FIGS. 5 and 6 show alternate embodiments of outer catheter 4. As shown in FIG. 5, catheter 4 is provided with an additional lumen 20 which may be used for infusion or such as the purpose as may be desired. In FIG. 6, catheter 4 is provided with a small tube 21 which may be fabricated from any suitable metal or polymer material, e.g., stainless steel, nickel-titanium alloys, polyimides, and may serve as an additional infusion device or for such other purpose as may be desired.
FIG. 7 illustrates, in cross section, a further embodiment of inner catheter 2 which is provided with an additional lumen 22 which may be used for infusion or such other purposes as may be desired.
All of the catheters shown in FIGS. 1-7 may be circular in cross section or may have other shapes such as elliptical or irregular.

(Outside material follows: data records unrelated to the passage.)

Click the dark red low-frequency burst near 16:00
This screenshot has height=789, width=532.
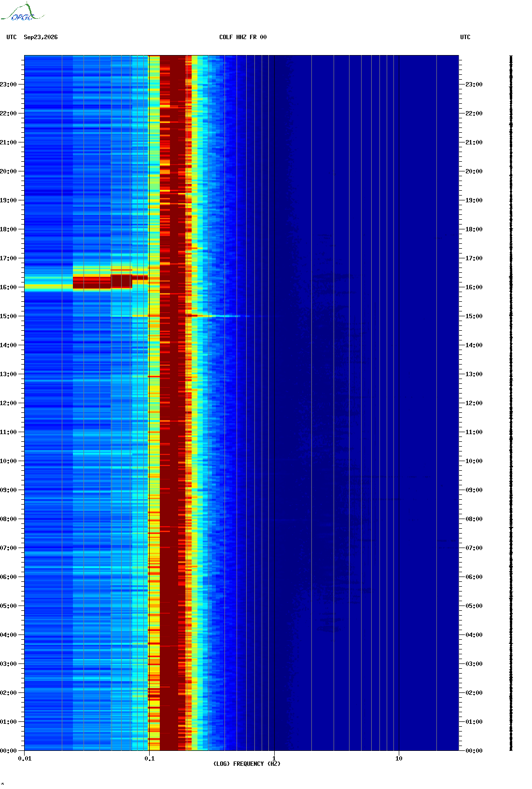point(102,282)
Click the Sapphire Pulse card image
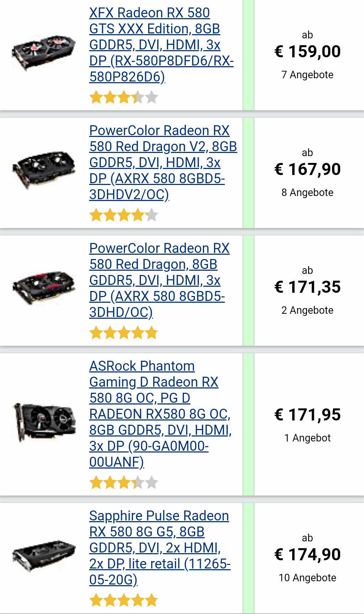 [x=44, y=555]
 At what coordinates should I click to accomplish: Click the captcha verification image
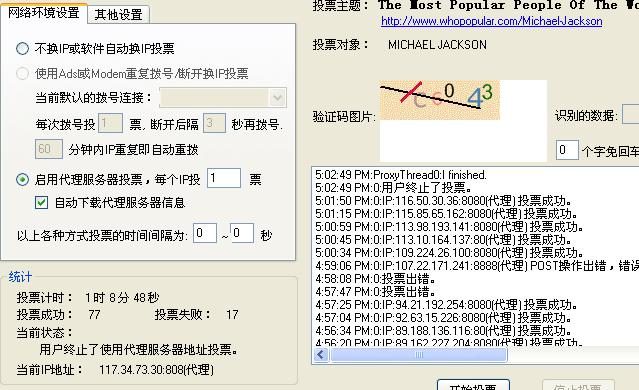(440, 100)
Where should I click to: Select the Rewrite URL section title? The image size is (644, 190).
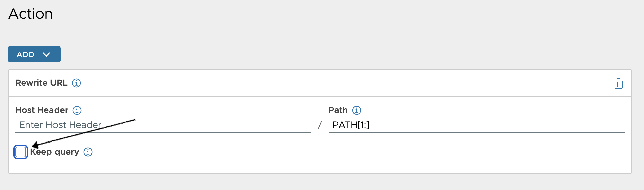tap(41, 83)
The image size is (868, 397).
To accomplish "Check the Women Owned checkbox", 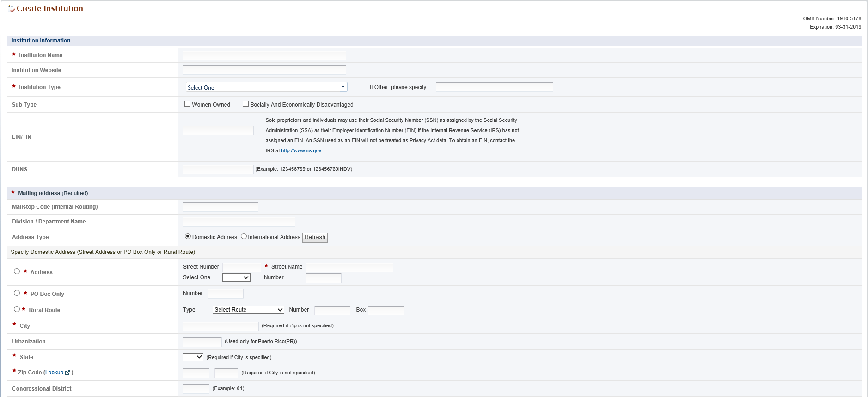I will [188, 104].
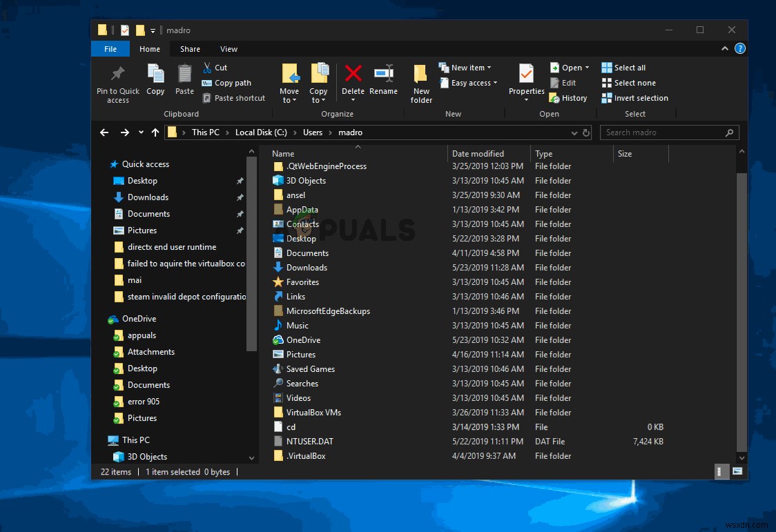Image resolution: width=776 pixels, height=532 pixels.
Task: Open the New item dropdown
Action: (468, 67)
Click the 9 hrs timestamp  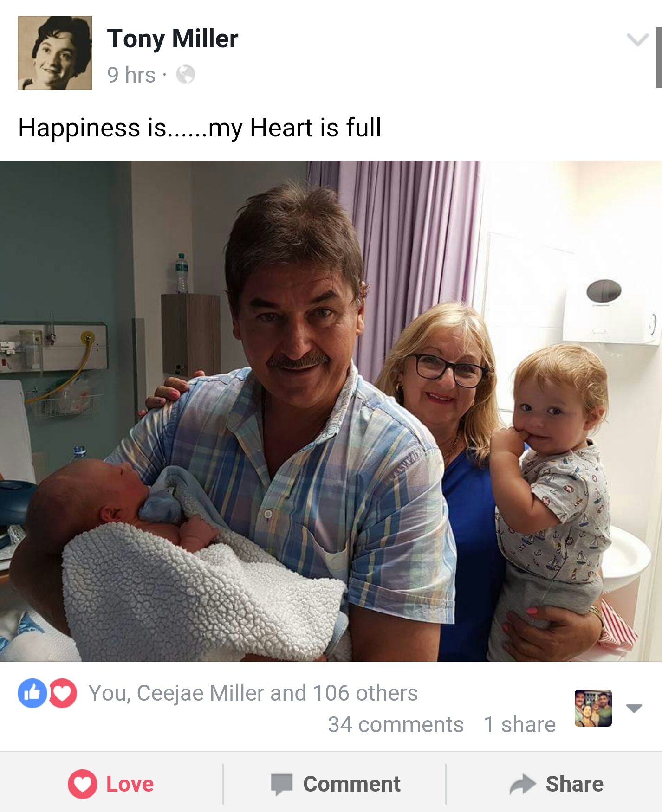point(131,75)

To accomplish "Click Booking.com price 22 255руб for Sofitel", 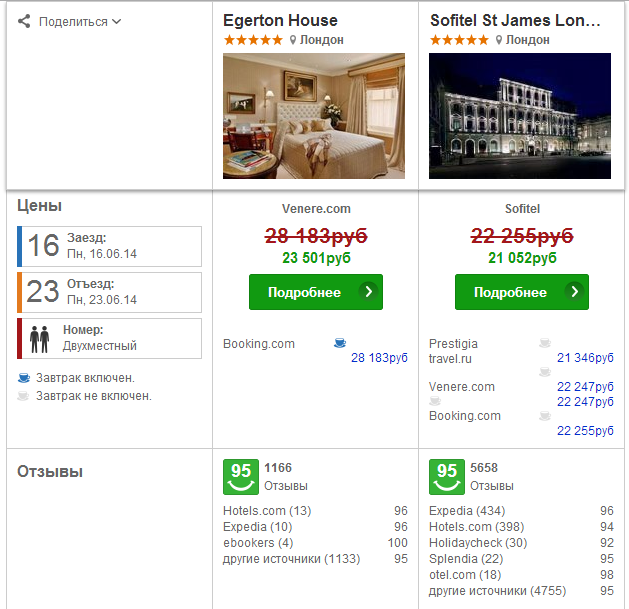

The devices of the present invention may be provided with a pressure regulator to maintain a desired infusion pressure. Typically, an infusion pressure at the infusion site of 100-200 mmHg is desired, but greater or lesser pressures may be employed. The pressure regulator can usefully be attached to the catheter system between the infusion port on the catheter and a syringe or other means used to infuse the desired agent under pressure. The desired pressure at the regulator may be calculated from the desired pressure at the infusion site according to engineering principles well known to those skilled in the art. A pressure regulator useful with the catheter system of the present invention is illustrated in FIG. 8. The direction of fluid flow is indicated by the arrows shown adjacent the inlet 23 and the outlet 24 of the pressure regulator. The infusion fluid passes through cavity 25 in the pressure regulator which is formed by wall 26 and diaphragm 27 and flexible element 28. In a preferred embodiment, the diaphragm is circular in configuration.
Plate 29 is coupled to spring element 30 which may be a coil, leaf or other type of spring. A coil spring is illustrated. The spring is also coupled to the shell 31 of the pressure regulator. Pressure is regulated by the counter forces of the pressure of the fluid in cavity 25 and the pressure exerted by spring 30. When the pressure in cavity 25 exceeds the desired pressure, diaphragm 27 will be brought into contact with plate 29 and the spring force in spring 30 will counter undesired over pressurization in cavity 25.
FIG. 9 illustrates still another embodiment of the present invention in which a hollow guide wire is used instead of the inner catheter 2 shown in FIG. 1. In the embodiment of FIG. 9, the guide wire 32 is provided with lumen 33 and with one or more apertures 34 in its distal region. A balloon 35 is also coupled to the guide wire 32 such that inflation pressure for the balloon can be transmitted through lumen 33 and at least one aperture 34. In this embodiment, outer catheter 4 will be deployed over guide wire 32 and the balloon or other occluding device coupled to guide wire 32 will constitute the distal occluding device of the system.